I wear the heavy duty cleats QVC sells. I have osteo of the hips so I really don't want to go down...I can walk anywhere, even on ice! I wear the get a grip. If you look to the right in that link, that is what I wear.


----------



## Muddypaws (Apr 20, 2009)

Thanks I will look into those, but I have to admit the side walk was wet - no ice. I tripped over the uneven pavement cause I was looking up and not down.... :uhoh:


----------



## GoldenJoyx'stwo (Feb 25, 2007)

Muddypaws said:


> Thanks I will look into those, but I have to admit the side walk was wet - no ice. I tripped over the uneven pavement cause I was looking up and not down.... :uhoh:


Well now, how are you supposed to find any loose change if you keep looking up?  I fell out of the refrigerator once....:uhoh: Well, sort of. Another funny moment in time. I don't even drink!


----------



## Muddypaws (Apr 20, 2009)

Kimm said:


> I fell out of the refrigerator once....:uhoh: Well, sort of. Another funny moment in time. I don't even drink!
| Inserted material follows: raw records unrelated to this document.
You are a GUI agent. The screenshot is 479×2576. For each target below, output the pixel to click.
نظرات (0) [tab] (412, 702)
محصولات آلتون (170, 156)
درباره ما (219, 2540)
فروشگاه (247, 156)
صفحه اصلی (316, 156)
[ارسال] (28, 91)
Ok, got to ask.... I almost fell off the sofa laughing after I read that. Frightened both (sleeping) dogs and the cat!


----------



## GoldenJoyx'stwo (Feb 25, 2007)

I was squatting down trying to see what was on one of the lower shelves in the refrigerator and talking to my husband at the same time. For some reason I could feel myself starting to lose my balance and could only slow the backward and downward roll. Having a frozen shoulder at the time I could not swing my arm to counterbalance myself. I looked around and tried to make sure I wouldn't hit the treadmill as I rolled. I said to my husband who was standing about 5 feet away, "I'm going!" LOL...

I fell backward missing the treadmill and looked Shadow and Tucker right in the eyes. My husband didn't miss a beat and didn't say a thing. I said, "Now tell me, is what just happened normal? How can they say this is normal." I was referring to my doctors. I said this while laughing hysterically. No Laughter from DH. No response at all. I don't know how he kept coming in and out of the house, saw what he saw, heard me laughing, and nothing.

When he came back into the house the second time I said, "How can you not be laughing after seeing that?!" He went outside, came back in the third time, and he lost it! Finally, a response! And the one I was looking for!!!


----------



## Muddypaws (Apr 20, 2009)

LOL - how did he keep it together??  He needs to invest in a video camera!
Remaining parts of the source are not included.